CTL Blog

B is for Big Ideas—Teach Them First

February 22, 2011 | 2 Minute Read

In many fields there are a lot of concepts with a lot of nuances.  Economics is no exception.  The basics of economics are fairly intuitive.  People generally respond to incentives.  When prices go down, people consumer more of something.  When prices go up, people consumer less of something.  When it comes to businesses, when the price of an input goes up, less is used.  And to get businesses to produce more of something the price must be higher.  We can talk about generalities and how the incentives are very straightforward and extend it to equilibrium and risk without too much effort. 

Then comes graphing and equations.  Those tend to trip people up a bit more.  People also tend to get tripped up by the need to consider more than one incentive at a time, although as long as we keep the conversation in terms of directions of change things work pretty well. 
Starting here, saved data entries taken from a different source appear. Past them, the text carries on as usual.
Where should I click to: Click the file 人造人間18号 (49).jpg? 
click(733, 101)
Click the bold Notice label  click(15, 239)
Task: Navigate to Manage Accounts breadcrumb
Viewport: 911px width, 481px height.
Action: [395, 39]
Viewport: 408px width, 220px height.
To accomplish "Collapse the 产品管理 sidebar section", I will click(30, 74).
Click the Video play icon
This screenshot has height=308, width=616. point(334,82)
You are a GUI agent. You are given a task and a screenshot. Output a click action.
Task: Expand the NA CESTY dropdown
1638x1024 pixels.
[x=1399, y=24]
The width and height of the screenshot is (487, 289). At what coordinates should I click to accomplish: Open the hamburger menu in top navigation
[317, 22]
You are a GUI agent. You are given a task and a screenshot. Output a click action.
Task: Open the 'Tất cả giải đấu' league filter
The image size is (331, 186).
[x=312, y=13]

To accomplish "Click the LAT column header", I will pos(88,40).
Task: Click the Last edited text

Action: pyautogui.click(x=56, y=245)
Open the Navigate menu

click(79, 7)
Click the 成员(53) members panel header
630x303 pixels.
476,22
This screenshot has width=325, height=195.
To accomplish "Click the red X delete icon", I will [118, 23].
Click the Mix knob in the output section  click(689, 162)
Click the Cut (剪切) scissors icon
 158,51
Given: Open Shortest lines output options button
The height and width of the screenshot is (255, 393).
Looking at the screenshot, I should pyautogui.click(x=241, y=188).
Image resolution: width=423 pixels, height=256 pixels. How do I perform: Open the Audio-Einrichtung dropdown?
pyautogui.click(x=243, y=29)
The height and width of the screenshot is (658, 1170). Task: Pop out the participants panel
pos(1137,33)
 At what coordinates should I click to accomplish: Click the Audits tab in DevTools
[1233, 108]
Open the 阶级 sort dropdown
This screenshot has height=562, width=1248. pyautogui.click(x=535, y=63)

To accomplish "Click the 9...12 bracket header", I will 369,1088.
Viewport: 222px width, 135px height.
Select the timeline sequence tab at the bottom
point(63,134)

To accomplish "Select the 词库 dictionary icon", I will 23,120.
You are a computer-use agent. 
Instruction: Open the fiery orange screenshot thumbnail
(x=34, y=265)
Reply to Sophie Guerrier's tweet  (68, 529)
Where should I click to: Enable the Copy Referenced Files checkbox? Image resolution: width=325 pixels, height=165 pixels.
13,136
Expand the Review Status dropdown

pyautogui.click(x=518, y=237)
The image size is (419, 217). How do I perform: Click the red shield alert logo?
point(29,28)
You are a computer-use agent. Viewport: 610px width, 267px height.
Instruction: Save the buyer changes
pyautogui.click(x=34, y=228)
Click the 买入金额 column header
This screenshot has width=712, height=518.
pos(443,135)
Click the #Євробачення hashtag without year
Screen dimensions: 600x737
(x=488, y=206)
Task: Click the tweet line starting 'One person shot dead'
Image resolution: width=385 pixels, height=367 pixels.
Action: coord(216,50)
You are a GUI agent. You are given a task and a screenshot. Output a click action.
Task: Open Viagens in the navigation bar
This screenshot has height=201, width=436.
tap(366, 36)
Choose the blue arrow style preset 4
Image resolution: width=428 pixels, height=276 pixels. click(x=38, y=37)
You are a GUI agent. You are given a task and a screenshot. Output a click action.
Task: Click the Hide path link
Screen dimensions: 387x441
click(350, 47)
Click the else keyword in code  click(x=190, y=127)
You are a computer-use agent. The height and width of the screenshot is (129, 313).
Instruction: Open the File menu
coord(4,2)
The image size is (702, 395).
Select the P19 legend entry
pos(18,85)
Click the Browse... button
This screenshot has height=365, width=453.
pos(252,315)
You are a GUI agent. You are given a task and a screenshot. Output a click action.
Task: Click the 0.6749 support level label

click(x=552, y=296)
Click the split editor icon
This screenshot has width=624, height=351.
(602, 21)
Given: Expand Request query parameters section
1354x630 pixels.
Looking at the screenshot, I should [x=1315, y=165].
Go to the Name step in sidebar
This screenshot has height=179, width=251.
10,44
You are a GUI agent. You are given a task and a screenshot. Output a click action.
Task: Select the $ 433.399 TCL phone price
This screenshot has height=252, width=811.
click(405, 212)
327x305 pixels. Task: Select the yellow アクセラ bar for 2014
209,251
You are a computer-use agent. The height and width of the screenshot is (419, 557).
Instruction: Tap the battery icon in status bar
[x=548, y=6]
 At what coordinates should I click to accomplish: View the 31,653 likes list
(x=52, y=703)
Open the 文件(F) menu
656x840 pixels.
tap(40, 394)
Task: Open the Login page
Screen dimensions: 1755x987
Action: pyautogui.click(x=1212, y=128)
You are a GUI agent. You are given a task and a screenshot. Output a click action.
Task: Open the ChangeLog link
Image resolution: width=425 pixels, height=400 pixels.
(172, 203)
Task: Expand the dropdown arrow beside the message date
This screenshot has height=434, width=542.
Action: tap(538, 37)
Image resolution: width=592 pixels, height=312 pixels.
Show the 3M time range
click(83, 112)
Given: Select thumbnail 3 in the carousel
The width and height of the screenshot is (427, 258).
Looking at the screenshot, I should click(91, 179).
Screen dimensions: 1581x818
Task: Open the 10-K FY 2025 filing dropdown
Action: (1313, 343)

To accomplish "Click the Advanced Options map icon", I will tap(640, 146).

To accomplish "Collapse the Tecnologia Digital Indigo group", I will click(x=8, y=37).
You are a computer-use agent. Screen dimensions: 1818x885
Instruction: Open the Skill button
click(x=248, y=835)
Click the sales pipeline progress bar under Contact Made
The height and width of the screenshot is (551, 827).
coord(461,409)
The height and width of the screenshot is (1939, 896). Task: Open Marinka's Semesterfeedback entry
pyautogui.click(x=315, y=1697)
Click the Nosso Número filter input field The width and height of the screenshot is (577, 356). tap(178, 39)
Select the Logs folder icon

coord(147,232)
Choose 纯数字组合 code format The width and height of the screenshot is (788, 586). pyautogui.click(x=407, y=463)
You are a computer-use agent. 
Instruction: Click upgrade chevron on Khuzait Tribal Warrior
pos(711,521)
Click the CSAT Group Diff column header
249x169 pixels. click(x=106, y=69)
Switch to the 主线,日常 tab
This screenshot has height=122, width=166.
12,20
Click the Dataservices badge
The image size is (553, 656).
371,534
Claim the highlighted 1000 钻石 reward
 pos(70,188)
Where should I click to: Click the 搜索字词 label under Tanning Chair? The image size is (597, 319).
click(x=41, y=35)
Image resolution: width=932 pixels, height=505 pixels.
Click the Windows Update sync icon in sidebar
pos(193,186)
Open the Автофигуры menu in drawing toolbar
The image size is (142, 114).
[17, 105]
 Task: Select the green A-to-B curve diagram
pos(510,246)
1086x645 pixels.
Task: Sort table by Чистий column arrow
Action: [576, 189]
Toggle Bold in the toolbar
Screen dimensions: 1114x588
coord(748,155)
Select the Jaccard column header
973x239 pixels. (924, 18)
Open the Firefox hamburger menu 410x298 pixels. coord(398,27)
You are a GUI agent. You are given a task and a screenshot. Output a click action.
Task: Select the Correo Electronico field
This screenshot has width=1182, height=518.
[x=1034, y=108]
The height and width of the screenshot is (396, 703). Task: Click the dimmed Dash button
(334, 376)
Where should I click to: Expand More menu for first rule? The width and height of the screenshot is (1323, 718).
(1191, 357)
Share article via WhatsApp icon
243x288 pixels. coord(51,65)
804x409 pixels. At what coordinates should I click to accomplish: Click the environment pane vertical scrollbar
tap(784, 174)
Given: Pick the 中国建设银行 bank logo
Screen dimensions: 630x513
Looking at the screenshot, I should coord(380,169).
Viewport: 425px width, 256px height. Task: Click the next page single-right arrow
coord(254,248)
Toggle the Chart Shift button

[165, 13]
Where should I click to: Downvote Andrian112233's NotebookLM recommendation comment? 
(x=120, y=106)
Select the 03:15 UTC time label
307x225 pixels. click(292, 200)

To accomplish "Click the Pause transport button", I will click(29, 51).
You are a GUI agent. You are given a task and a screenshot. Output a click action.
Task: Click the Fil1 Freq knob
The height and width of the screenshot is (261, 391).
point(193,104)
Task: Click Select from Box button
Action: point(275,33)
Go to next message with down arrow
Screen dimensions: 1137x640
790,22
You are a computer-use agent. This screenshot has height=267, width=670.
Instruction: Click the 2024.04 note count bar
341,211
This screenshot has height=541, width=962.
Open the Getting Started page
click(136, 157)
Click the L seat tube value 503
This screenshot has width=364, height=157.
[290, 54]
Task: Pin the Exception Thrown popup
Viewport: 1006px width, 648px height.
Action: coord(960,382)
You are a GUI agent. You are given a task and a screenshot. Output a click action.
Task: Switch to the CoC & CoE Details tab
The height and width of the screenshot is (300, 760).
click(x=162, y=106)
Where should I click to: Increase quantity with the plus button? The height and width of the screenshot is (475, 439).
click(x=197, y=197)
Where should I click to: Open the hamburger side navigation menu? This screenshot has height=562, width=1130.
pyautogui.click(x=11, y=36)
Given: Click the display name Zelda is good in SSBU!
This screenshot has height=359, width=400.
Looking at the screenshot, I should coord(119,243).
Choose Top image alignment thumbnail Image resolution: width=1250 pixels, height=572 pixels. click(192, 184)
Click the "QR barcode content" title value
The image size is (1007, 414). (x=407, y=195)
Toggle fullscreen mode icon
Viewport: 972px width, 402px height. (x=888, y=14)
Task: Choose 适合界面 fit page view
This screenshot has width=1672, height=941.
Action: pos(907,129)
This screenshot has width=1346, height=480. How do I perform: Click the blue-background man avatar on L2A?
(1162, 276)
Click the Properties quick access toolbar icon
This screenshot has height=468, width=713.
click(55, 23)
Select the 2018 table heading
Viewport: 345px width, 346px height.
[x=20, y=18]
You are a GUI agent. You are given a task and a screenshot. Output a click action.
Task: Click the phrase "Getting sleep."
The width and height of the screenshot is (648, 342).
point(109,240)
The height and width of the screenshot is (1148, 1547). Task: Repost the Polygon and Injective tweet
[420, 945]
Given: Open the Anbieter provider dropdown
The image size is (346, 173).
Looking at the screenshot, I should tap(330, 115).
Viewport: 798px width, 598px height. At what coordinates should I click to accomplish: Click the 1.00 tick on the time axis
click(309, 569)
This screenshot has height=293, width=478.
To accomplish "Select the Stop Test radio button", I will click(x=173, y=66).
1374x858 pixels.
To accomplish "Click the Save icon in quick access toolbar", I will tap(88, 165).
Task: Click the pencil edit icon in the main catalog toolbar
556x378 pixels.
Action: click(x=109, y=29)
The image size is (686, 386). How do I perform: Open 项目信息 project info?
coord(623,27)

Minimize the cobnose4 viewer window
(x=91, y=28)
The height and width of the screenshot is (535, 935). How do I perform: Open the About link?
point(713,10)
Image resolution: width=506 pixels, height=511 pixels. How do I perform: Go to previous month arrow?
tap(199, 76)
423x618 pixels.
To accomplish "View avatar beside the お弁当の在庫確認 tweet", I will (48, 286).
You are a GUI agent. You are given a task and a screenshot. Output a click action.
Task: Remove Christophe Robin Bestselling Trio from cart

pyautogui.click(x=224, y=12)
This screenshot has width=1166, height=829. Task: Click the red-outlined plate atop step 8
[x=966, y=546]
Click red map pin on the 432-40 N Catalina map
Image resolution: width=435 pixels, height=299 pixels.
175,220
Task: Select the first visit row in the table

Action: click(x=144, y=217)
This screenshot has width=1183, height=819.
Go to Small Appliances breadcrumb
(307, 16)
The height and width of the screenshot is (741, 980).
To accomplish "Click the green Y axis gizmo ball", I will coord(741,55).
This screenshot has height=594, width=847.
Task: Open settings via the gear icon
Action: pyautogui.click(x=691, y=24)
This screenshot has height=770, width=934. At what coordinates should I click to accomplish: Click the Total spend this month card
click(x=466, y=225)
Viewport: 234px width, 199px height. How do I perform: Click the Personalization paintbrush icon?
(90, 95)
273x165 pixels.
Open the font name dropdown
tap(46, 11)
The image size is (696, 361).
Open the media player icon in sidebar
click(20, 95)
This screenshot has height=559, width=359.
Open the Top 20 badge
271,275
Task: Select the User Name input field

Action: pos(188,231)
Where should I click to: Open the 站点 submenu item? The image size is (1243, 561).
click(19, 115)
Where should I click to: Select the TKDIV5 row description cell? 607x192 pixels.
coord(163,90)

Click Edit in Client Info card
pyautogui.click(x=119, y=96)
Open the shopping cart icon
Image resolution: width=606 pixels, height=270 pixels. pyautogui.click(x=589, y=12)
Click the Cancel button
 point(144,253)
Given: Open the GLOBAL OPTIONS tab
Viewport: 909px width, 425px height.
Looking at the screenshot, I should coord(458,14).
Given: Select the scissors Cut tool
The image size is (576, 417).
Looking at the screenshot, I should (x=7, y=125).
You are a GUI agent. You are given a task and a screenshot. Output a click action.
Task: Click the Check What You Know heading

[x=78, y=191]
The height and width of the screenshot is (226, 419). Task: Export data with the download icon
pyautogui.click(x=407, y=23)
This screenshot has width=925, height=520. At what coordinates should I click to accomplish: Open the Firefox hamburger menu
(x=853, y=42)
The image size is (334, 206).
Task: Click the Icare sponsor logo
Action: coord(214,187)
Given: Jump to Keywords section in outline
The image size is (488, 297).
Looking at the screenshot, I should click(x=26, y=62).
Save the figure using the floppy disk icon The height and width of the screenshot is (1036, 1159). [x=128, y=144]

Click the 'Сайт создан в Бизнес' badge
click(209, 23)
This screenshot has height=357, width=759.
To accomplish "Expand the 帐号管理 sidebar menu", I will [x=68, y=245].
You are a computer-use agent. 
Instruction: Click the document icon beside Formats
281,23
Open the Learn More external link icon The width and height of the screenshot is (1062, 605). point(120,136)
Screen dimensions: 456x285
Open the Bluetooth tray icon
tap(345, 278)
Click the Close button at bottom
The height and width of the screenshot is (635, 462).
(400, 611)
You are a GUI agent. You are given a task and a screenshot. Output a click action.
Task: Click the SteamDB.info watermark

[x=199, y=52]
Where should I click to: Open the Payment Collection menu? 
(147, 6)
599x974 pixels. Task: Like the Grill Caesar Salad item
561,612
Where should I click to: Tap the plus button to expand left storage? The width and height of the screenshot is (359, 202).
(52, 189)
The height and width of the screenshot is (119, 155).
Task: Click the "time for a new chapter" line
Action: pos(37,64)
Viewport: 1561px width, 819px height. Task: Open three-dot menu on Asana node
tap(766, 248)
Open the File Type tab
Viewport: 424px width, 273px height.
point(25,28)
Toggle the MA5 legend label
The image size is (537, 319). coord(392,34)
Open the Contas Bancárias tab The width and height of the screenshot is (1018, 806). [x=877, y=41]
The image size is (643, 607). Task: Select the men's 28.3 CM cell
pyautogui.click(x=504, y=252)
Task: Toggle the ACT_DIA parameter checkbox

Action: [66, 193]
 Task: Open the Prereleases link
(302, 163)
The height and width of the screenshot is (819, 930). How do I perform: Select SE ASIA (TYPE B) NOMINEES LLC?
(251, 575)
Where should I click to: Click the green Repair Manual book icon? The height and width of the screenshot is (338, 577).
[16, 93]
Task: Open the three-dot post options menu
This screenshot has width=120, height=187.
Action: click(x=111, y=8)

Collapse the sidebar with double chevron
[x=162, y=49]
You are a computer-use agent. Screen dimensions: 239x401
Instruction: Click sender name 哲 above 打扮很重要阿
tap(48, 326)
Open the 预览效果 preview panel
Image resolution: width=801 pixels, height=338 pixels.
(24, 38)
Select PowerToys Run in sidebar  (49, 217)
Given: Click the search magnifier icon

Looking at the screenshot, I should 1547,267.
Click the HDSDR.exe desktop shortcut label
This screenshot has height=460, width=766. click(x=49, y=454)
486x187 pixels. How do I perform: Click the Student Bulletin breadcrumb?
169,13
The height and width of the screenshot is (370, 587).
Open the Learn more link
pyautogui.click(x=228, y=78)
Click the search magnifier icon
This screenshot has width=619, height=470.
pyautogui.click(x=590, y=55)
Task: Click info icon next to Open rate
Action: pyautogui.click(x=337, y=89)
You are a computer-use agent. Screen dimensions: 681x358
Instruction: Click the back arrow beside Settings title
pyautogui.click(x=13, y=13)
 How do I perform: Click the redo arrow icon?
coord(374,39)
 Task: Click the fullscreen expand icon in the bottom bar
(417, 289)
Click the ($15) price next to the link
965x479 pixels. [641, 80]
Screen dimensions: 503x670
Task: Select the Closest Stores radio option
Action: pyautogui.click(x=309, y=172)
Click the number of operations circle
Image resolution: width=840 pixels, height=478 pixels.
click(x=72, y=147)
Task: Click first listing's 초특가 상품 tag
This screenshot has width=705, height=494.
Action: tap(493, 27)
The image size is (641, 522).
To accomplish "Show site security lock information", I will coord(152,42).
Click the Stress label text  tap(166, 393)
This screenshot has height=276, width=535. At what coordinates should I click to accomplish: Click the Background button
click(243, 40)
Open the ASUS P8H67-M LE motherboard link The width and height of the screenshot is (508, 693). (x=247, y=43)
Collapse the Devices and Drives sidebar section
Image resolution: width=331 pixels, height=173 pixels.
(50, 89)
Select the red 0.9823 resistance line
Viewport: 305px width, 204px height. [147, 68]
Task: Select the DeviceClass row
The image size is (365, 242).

So, how does this relate to the concept of big ideas.  The big idea is that incentives are important.  In a public health context, there may be plenty of things that public health professionals think that people should do.  The first through may be that simply making something more available will mean that people will use it.  What is forgotten in some cases is that people tend to do things when they make economic sense.  Or, when the incentives point in the right direction.  When we plan for how much of a service to make available, we should not base our planning on how much we think will e used because people should use something, but on how much we predict will be used because people respond to incentives that they have been given.  In a first health economics class (particularly when I have only eight weeks to teach students) if a student comes away with the idea that incentives matter when making decisions about medical care and public health and leaves behind the idea that people will just do something because it is recommended or right that is a  major accomplishment.

Once a student has learned that, they can then learn equations and graphing and nuances.  Learning these can take an entire career—or at least an entire course of PhD level graduate study.

The key for me is to structure learning opportunities—including lectures, readings, practice assignments with constructive feedback, and graded assignments to provide the opportunity to learn the big ideas first and then to learn the finer points.  This should permeate the planning process, the expectations that are set, the way that feedback is given, and the eventual assessment of the students.